Der Mann taxierte sie zunächst mit einem langen undeutbaren Blick. Danach studierte er ihren Reisepass so ausgiebig, dass sie schon meinte, er wolle sich tatsächlich jede Einzelheit genau einprägen. Am Ende warf er das Büchlein auf den Tisch vor sich, um sich dann mit einem abfälligen Grinsen ihrer Reisetasche zuzuwenden. Alles, auch die darin enthaltene Unterwäsche wurde nun gründlichst begutachtet. Dabei nahm er jedes Stück einzeln in die Hände, um es auszuschütteln und dann lange und sichtlich interessiert zu betrachten, bevor er es – mit aufreizender Gleichgültigkeit – neben sich auf den Boden fallen ließ, um sich dann ein neues Teil aus der Tasche herauszuholen.

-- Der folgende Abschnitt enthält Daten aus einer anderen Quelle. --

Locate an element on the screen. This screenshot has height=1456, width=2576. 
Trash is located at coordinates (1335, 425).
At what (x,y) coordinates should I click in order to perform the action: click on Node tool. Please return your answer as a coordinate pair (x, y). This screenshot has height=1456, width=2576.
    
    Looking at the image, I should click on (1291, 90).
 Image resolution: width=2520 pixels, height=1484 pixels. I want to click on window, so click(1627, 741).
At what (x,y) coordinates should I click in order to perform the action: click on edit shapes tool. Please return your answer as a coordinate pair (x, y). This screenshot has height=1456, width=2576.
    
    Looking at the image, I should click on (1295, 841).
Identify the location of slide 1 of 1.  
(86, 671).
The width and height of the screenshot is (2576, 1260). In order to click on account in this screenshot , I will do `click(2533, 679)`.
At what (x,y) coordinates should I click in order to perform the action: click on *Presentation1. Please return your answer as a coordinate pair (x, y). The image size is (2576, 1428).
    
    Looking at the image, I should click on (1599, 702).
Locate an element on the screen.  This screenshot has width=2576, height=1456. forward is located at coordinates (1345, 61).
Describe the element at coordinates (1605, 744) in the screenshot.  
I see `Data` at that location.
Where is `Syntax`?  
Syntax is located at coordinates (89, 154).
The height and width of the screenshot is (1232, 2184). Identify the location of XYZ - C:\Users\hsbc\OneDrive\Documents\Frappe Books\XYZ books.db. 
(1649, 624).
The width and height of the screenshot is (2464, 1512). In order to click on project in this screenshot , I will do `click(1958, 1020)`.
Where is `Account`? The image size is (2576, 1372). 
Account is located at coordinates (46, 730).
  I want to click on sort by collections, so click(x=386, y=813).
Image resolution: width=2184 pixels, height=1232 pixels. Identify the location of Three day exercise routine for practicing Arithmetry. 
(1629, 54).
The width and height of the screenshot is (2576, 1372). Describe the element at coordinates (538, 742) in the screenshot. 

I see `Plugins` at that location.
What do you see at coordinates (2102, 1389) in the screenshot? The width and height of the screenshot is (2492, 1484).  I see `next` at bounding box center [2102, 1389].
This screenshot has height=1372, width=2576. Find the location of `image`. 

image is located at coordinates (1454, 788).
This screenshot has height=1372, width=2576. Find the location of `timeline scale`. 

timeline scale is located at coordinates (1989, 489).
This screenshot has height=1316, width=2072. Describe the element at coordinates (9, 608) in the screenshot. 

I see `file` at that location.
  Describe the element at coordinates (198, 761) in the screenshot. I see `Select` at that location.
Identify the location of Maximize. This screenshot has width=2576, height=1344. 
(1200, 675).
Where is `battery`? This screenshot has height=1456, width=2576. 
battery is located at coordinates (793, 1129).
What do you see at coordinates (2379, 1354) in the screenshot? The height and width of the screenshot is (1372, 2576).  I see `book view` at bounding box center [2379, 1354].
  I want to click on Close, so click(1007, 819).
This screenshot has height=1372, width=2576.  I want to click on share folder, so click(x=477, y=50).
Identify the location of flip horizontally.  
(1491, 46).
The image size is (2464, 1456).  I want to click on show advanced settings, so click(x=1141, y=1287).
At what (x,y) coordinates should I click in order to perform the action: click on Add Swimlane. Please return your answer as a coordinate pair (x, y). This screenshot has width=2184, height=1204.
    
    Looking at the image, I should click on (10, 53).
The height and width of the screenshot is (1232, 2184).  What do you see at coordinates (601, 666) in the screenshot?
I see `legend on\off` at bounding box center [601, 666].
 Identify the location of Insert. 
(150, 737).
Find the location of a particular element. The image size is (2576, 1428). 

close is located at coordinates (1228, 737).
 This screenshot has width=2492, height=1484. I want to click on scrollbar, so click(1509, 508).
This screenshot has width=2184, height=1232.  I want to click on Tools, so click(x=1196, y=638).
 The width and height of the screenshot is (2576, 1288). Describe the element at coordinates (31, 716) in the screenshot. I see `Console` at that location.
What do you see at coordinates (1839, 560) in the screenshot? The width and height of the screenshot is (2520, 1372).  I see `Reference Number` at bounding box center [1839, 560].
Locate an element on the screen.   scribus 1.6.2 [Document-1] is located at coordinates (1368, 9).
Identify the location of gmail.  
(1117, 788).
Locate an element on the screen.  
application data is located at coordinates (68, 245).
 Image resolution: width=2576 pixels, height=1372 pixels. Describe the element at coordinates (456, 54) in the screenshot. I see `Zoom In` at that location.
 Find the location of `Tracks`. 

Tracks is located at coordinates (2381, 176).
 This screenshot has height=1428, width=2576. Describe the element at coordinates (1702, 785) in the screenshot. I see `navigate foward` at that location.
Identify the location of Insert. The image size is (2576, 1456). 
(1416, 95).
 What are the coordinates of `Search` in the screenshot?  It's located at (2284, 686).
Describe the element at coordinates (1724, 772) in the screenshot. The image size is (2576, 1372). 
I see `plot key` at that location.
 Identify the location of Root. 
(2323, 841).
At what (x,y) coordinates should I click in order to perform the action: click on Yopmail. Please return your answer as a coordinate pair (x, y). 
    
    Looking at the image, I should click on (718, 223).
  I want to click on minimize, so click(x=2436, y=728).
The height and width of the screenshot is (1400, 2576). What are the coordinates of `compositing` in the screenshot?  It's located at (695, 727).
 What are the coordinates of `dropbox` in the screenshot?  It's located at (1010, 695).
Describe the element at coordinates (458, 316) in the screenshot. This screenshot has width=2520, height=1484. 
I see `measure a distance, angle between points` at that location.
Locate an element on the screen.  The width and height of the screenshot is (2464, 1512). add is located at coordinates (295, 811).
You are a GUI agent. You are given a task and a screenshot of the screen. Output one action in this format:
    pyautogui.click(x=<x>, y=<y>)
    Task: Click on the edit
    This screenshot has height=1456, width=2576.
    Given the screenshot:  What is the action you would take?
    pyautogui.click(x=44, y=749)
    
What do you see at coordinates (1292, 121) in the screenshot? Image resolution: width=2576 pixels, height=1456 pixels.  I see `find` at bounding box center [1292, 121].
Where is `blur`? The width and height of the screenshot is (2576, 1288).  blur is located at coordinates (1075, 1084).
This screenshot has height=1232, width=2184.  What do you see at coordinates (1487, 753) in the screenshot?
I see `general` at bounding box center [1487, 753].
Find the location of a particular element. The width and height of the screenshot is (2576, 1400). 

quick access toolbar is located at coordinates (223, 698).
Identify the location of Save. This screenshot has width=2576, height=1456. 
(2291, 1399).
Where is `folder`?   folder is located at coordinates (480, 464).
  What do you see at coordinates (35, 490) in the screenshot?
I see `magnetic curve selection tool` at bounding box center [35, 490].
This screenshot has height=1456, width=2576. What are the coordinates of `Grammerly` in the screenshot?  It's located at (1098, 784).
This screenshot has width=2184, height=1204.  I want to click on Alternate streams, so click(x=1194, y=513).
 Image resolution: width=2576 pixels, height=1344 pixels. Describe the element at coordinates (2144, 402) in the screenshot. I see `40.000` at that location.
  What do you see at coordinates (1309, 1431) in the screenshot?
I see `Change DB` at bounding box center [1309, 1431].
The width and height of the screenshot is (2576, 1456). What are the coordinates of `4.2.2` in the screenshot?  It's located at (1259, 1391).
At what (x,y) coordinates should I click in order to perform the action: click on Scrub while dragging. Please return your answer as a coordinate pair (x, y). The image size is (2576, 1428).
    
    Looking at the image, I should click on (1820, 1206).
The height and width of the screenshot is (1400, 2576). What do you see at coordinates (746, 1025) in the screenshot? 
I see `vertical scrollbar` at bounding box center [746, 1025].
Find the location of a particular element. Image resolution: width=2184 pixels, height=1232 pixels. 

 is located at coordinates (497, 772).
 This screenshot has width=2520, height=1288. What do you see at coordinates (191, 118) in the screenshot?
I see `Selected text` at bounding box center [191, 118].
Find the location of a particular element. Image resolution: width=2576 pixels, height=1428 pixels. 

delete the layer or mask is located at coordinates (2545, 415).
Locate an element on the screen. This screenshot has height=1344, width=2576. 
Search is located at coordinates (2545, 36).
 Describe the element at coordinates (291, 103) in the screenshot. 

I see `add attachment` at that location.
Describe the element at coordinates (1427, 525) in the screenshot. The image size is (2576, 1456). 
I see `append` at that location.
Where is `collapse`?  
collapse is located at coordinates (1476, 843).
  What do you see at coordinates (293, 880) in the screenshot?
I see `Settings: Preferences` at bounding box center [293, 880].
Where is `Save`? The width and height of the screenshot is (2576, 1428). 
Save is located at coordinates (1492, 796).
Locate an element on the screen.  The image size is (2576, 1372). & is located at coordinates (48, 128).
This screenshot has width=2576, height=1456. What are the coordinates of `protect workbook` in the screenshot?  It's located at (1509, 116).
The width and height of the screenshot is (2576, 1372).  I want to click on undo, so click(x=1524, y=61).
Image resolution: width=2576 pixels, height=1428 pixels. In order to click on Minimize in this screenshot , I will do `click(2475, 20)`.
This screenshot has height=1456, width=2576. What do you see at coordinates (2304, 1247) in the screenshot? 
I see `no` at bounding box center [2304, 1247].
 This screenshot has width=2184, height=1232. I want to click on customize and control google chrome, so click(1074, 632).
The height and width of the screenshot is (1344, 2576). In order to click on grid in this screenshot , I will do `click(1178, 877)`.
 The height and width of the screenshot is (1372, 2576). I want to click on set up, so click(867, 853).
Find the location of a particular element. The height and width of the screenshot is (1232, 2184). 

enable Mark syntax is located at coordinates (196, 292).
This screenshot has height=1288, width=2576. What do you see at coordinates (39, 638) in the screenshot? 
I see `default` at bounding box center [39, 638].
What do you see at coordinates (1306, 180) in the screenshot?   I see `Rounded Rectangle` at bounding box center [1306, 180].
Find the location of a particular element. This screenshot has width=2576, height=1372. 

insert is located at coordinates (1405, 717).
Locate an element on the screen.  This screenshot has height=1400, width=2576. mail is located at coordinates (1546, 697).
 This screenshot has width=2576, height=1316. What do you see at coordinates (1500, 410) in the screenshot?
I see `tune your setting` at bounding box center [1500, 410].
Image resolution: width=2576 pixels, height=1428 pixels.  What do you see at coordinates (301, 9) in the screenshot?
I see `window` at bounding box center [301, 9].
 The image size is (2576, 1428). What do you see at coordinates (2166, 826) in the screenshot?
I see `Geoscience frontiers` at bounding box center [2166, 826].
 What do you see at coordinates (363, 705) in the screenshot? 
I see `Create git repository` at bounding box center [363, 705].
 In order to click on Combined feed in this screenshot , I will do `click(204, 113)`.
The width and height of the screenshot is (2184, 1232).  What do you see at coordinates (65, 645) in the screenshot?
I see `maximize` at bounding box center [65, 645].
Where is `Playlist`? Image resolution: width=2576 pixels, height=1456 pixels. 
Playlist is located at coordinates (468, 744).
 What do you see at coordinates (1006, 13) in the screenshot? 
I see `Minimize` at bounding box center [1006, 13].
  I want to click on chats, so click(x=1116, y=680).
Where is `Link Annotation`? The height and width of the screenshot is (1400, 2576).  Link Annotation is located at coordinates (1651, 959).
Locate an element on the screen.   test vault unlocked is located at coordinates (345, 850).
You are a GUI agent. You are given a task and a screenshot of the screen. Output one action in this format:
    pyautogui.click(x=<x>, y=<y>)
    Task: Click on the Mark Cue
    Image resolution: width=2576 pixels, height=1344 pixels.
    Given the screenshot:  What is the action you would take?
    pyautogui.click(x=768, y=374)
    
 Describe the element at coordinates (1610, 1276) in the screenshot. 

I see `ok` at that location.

Gordanas Wangen waren mittlerweile hochrot. Zum einen war es ihr peinlich, dass ein Fremder ihre persönlichsten Dinge so genau inspizierte. Zum anderen ärgerte sie sich maßlos über die impertinente Art des Zöllners, der offenbar nur darauf wartete, dass sie irgendetwas sagte. Aber, obwohl sie ihn am liebsten gefragt hätte, ob er noch nie weibliche Dessous gesehen habe, beherrschte sie sich. Es hatte keinen Sinn, sich mit ihm anzulegen, ermahnte sie sich. Er war immerhin eine Amtsperson, die man schon allein wegen seiner Amtsautorität zu respektieren hatte. Außerdem konnte sie gut darauf verzichten, dass man sie aus purer Schikane stundenlang festhielt oder gar in den nächstbesten Flieger setzte, um sie loszuwerden! Mund halten und abwarten, redete sie sich selbst gut zu. Die Tasche war ohnehin so gut wie leer. Also würde sie nicht mehr lange hier stehen müssen.

Der Zollbeamte untersuchte währenddessen Futter und Boden der Reisetasche, fand aber nichts Verdächtiges. Also richtete er seine Aufmerksamkeit wieder auf die Frau.

„Ziehen Sie die Jacke aus“, verlangte er barsch. „Und öffnen Sie den Rucksack.“

Gordana gehorchte wortlos. Als er jedoch auf sie zu trat, wich sie zurück.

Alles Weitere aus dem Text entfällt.